## WHAT TO PRODUCE
In the data, find the word "computer" and copy out every line that has it.

Stored dataset items:
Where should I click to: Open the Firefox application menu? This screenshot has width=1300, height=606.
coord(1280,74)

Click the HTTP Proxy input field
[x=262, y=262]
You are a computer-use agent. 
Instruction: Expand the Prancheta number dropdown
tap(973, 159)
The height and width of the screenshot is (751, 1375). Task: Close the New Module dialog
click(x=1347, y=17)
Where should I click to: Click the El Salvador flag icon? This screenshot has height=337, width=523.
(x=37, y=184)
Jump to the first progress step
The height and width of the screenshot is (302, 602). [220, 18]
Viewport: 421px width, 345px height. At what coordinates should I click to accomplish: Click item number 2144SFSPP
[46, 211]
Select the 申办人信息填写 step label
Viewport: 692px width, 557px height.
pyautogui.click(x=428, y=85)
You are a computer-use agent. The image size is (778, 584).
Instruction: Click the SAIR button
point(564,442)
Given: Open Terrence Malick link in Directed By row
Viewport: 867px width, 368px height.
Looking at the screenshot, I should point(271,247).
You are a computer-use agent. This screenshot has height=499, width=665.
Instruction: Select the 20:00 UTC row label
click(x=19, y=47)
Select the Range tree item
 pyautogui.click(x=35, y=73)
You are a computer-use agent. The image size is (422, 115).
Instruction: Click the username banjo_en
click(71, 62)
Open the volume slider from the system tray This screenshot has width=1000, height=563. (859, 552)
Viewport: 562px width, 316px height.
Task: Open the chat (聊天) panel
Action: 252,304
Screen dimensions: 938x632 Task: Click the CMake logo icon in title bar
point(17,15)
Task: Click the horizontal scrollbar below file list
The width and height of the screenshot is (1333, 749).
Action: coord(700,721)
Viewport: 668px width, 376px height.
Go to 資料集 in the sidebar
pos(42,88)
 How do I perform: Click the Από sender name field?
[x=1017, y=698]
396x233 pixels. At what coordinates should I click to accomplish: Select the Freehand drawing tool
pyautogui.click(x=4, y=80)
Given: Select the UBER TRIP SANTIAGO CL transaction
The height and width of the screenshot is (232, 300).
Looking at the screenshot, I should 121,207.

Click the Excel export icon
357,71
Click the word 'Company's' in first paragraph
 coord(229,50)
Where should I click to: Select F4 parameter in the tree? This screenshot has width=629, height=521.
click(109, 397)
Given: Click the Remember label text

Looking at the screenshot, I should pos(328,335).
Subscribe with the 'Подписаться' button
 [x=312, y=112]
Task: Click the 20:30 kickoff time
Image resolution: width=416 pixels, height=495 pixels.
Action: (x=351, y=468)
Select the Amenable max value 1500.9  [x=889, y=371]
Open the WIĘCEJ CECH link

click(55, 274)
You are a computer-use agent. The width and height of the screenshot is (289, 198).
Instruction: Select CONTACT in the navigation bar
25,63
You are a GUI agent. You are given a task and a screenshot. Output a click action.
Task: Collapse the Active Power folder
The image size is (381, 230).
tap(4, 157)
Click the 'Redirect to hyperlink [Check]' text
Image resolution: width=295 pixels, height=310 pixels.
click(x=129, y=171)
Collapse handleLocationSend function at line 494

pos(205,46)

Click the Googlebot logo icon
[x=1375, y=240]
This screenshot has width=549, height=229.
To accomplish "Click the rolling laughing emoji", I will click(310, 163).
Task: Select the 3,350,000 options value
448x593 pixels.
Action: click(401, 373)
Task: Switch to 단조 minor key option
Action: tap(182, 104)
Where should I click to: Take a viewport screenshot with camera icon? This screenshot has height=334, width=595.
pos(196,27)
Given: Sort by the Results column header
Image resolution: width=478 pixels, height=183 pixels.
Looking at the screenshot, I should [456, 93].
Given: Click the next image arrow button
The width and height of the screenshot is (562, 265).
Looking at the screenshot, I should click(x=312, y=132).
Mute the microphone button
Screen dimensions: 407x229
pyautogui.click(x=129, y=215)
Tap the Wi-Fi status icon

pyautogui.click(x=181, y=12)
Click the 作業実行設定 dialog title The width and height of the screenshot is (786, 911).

## SOLUTION FOR THIS TASK
You are a computer-use agent. 
You are a computer-use agent. The image size is (778, 584).
You are a computer-use agent. This screenshot has height=499, width=665.
You are a computer-use agent. The image size is (422, 115).
You are a computer-use agent. The width and height of the screenshot is (289, 198).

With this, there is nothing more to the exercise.